Because hearing loss happens gradually, it frequently goes undetected and unrecognized. Meanwhile, you could be missing out on a myriad of sounds, some enriching and some with the potential to save your life.
Take note of these three warning signs to see if you or someone you know is suffering from hearing loss.
1. "Nobody speaks up anymore."
Usually, with age-related hearing loss you tend to lose higher-pitched sounds first. Are you having trouble hearing your kids or grandkids? Maybe you’ve found yourself unable to understand what women and people with soft voices are saying. If you find yourself nodding and smiling just to cover up the fact that you don’t know what someone just said, this is a red flag that may indicate you are experiencing hearing loss.
2. "I can't hear you; it's just too noisy."

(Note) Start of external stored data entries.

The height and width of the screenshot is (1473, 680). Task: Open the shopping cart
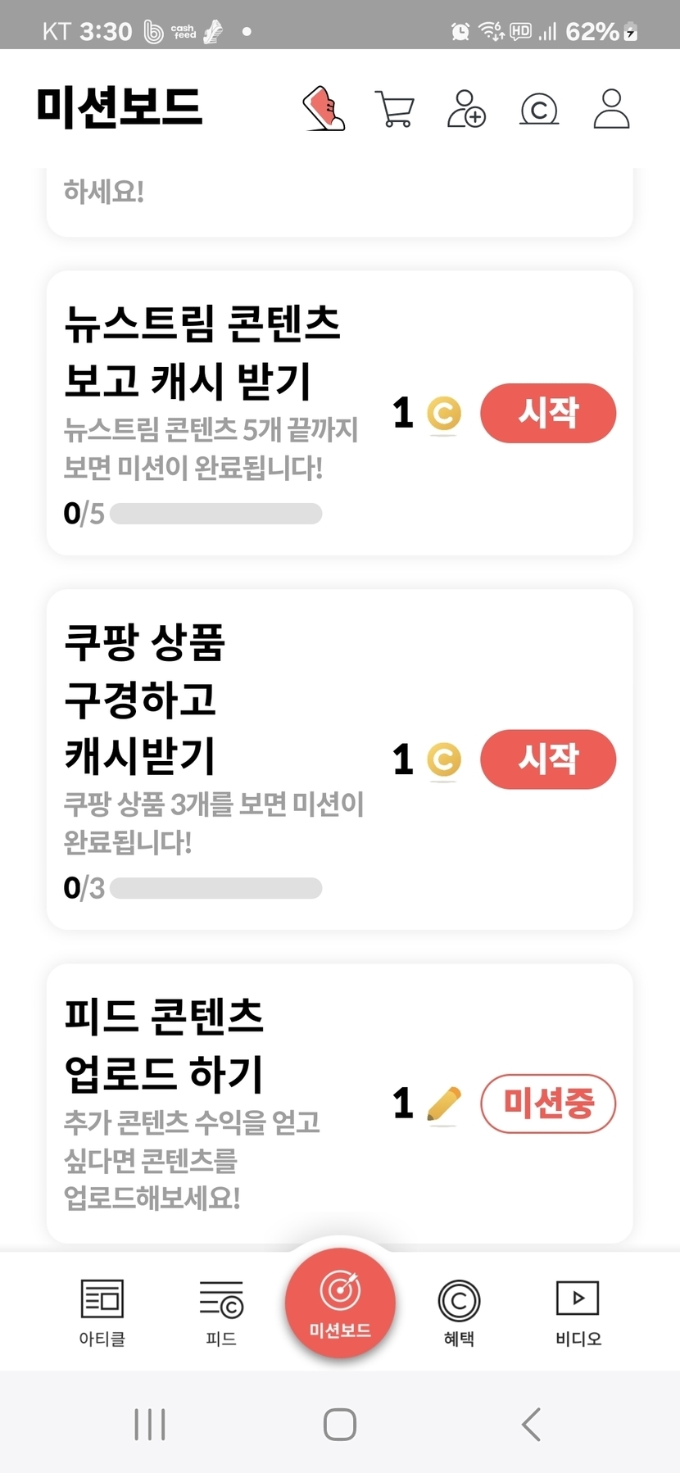pos(395,108)
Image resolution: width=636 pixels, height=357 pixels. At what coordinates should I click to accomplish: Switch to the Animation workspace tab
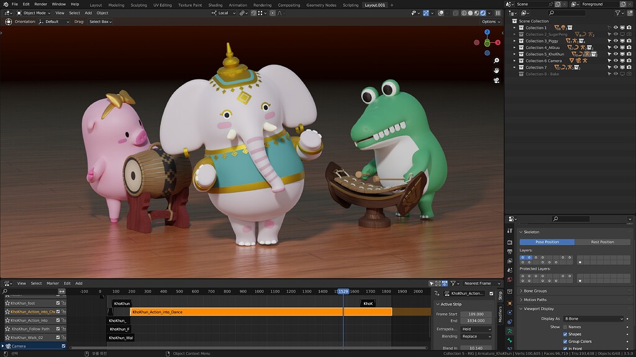point(237,4)
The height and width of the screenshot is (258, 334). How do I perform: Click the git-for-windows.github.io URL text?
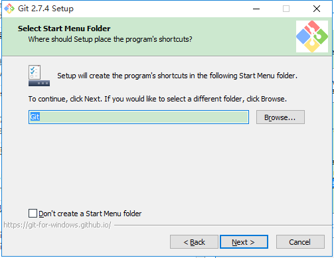point(57,225)
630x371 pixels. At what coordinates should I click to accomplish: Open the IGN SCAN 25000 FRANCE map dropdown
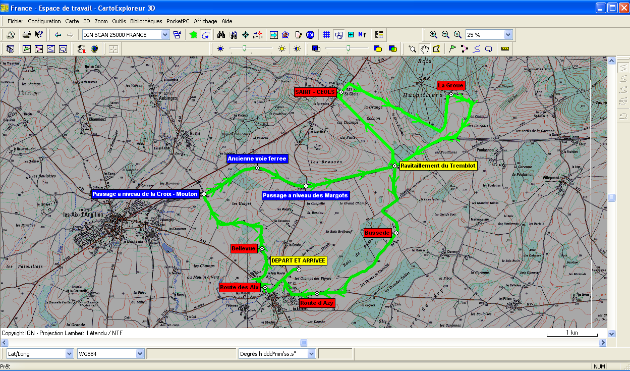pos(165,35)
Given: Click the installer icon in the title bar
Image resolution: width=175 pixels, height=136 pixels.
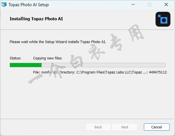Looking at the screenshot, I should click(x=4, y=5).
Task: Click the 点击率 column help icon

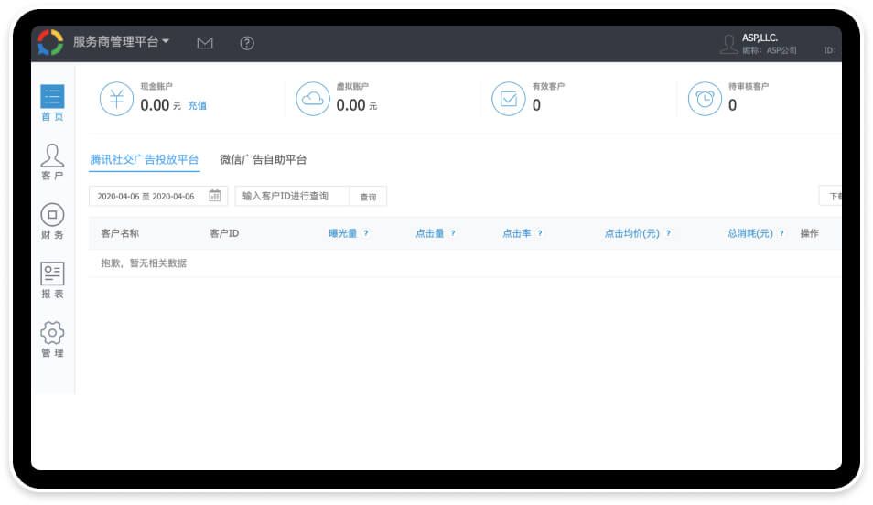Action: (540, 234)
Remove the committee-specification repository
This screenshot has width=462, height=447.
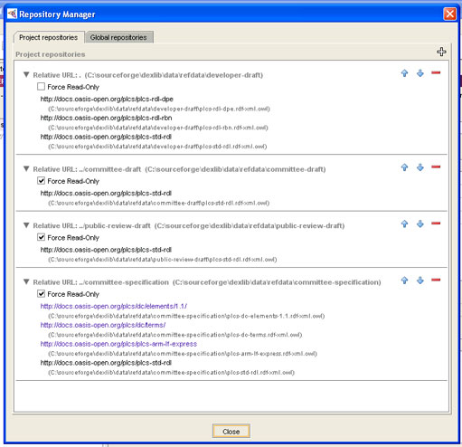click(436, 280)
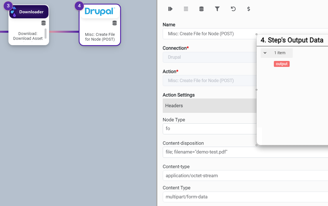This screenshot has width=328, height=206.
Task: Click database icon on Downloader node
Action: [x=43, y=23]
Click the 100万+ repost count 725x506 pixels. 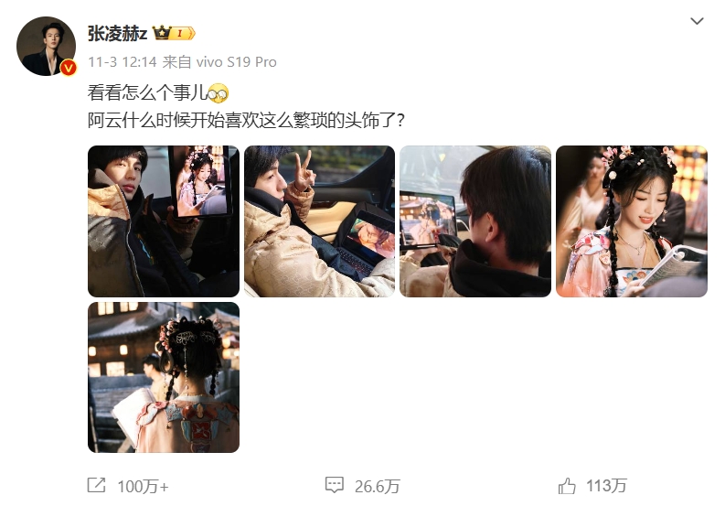point(143,487)
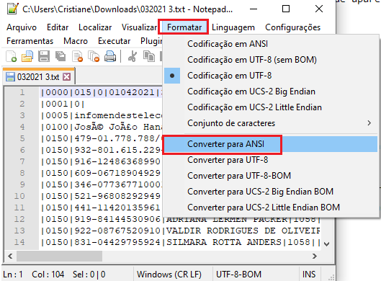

Are conversations at parties and in loud restaurants virtually impossible for you to follow? Do you find that carrying on a discussion in the midst of noises from cars or airplanes is difficult? Since many social interactions take place against the backdrop of distracting sounds, you might be missing out on important information. What’s more, you’re probably putting yourself under a great deal of stress just trying to keep up.
3. "Wow, your TV is too loud!"
Have any of your friends or family members said this to you recently? Have they started to make comments like, “You should really get your hearing checked?” Cranking up the volume on your television or radio is one of the most obvious symptoms of hearing loss.
Fortunately, you do not have to continue to miss out on the conversations and sounds around you, nor pretend that you understand comments you didn’t actually hear. Today’s hearing aids are smaller and much more effective than ever. Although they cannot restore your hearing to its original acuity, they can amplify the sounds you want to hear, while simultaneously reducing distracting background noise.